Resistere alle Sirene

Chi ignaro approda e ascolta la voce
delle Sirene, mai più la sposa e i figli piccoli,
tornato a casa, festosi l’attorniano,
ma le Sirene col canto armonioso lo stregano,
sedute sul prato: pullula in giro la riva di scheletri
umani marcenti; sull’ossa le carni si disfano.
Omero, Odissea, Libro Dodicesimo
(Traduzione di Rosa Calzecchi Onesti)

A un passo dai quarant’anni, Alban è un uomo, ma a volte si chiude nella sua stanza e gli piace pensare di essere ancora un ragazzino. Alto e massiccio, saluta sempre con una stretta di mano vigorosa e un sorriso un po’ insolente, tenendo la sigaretta accesa tra le dita. Vuole far credere a tutti di saperla più lunga degli altri, di aver vissuto molte vite, non tutte dentro la legalità. Si vanta di aver vissuto all’estero, di conoscere molte culture, di saper uscire dal ruolo tradizionale dell’uomo che non si occupa delle faccende domestiche, e così prepara il caffè turco, scalzando sua madre dalla cucina. Alban vuole essere protagonista indiscusso della scena. E tutte le battute sui suoi trascorsi fanno parte del personaggio che vuole rappresentare, quando fa accomodare i volontari italiani sul divano di casa sua. Si giostra tra due telefoni alzando appena un sopracciglio – tutti lo cercano, del resto.

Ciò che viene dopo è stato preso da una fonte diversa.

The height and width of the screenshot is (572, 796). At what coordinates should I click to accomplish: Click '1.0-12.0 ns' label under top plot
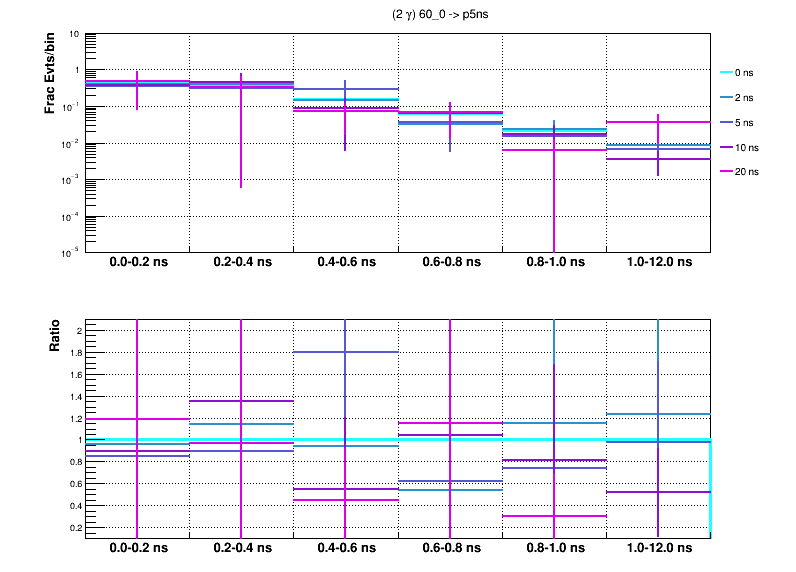click(657, 263)
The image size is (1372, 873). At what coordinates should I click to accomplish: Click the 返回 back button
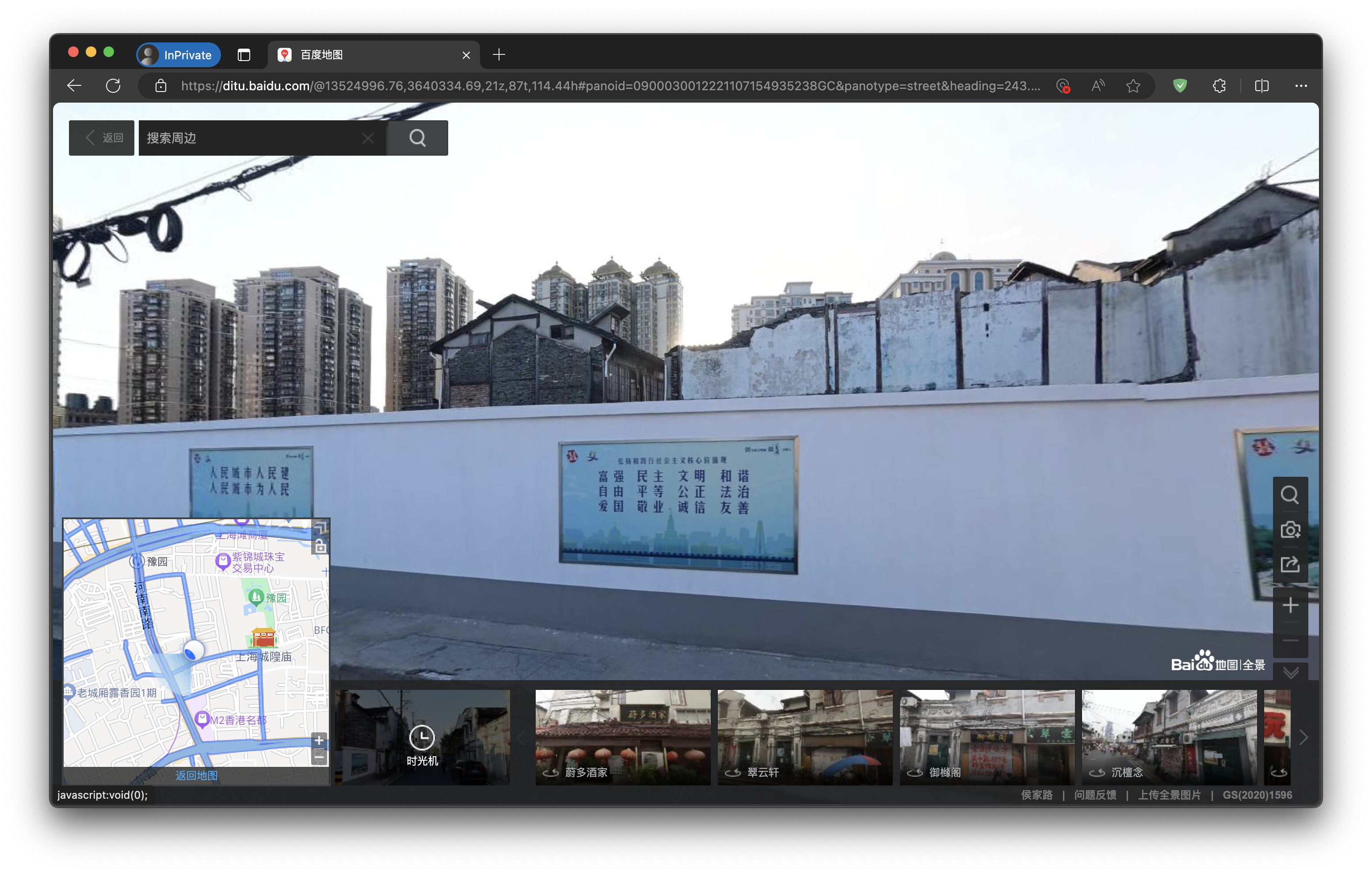click(x=102, y=138)
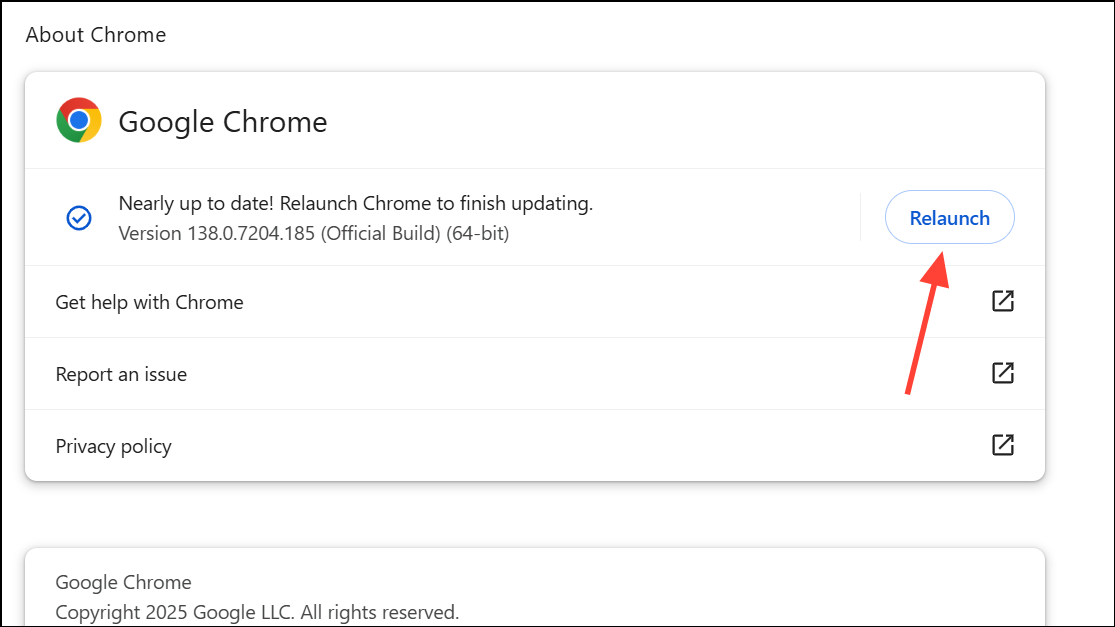Select the blue update checkmark icon

click(x=78, y=217)
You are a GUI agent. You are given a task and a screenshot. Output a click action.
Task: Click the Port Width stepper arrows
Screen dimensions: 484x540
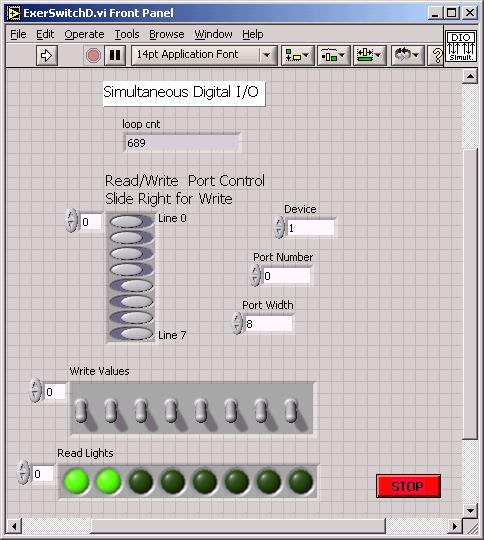tap(238, 323)
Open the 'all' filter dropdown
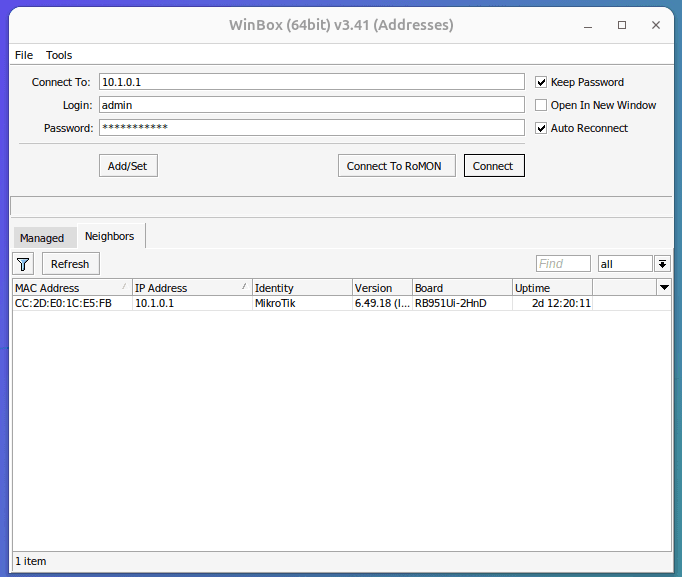Image resolution: width=682 pixels, height=577 pixels. tap(662, 264)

Ma dopo il prologo di presentazione, ecco che la tragedia entra in scena. Alban ha perso un fratello recentemente, ucciso per vendetta da un amico, in una notte di festa. Ne soffre terribilmente: dal suo ricordo traspare la figura di un santo, votato ad aiutare gli altri, benvoluto e amico di tutti, vivace animatore della parrocchia. E ora la decisione sul da farsi spetta a lui, al fratello che ne ha combinate di tutti i colori in passato, lo scapestrato che è tornato a vivere dai genitori per assumersi le sue responsabilità di uomo adulto. Alban deve decidere se vendicare la morte di suo fratello.
Sotto la fotografia del fratello che troneggia sulla parete, Alban confessa i suoi tormenti in italiano, in modo che la conversazione resti privata tra di noi, mentre i genitori e i suoi bambini girano per casa. Vive momenti di grande sconforto, si barcamena tra la famiglia avvolta nelle gramaglie e il vicinato, che prepotentemente si permette di insinuare il dubbio del disonore, qualora la vendetta non si abbatta sulla famiglia avversaria. La pressione che subisce è talmente forte che ci confida che a volte si chiude in camera da solo, al buio, per non pensare. A un passo dai quarant’anni, il peso di una tale responsabilità ogni tanto lo fa tornare ragazzino, quando si chiudeva nella sua stanza per non sentire i rimproveri dei genitori. Tolta la maschera della spavalderia, Alban si mostra in tutta la sua fragilità.  
E a me ricorda Ulisse, il viaggiatore protagonista dell’Odissea, che si permette di girare il mondo in lungo e in largo, affronta ogni pericolo col piglio del capo, ma sa che alla fine la sua vera identità è a casa. Alban è così: attratto dalle sirene della violenza, che lo chiamano da ogni parte, e lo invitano a far valere le proprie ragioni con la vendetta. Ha vissuto le mille avventure di Ulisse, riuscendo sempre a cavarsela, pur con qualche cicatrice. Ha viaggiato in lungo e in largo in Europa, ha avuto molte donne, e soprattutto gli piace raccontarlo in questo piccolo teatro che è il soggiorno di casa sua. Ma davanti ai richiami insistenti delle sirene la sua voce trema e tutta la sua sicurezza vacilla.
Con il consenso di suo padre, ha concesso ampia libertà di movimento alla famiglia avversaria, che comunque si mantiene prudente per non urtare la sensibilità della famiglia della vittima. Il colpevole sconta la sua pena in carcere, ma ciononostante le sirene della violenza si fanno sentire forti e persistenti, si presentano davanti al caffè con i vicini, nel bicchiere di raki al bar del villaggio, nel chiacchiericcio della gente tra le vie del paese di montagna.
Alban in cuor suo sa qual è la strada giusta, ma resistere alle sirene non è semplice. Per fortuna ha il suo spazio privato, la camera dove torna ragazzo, e dove, chiusa la porta, ritrova la sua purezza. Il suo vero io è lì dentro, nell’innocenza della vittima che supera se stessa e non si trasforma in carnefice. Come in una tragedia greca, l’epilogo deve essere liberatorio, conclusivo dei lutti. La catarsi si compie nella trasformazione di sé, nel rispetto della sacralità della vita altrui. Alban sa che può essere migliore delle aspettative delle sirene della violenza, deve solo riuscire a mantenere la rotta e superare i loro scogli.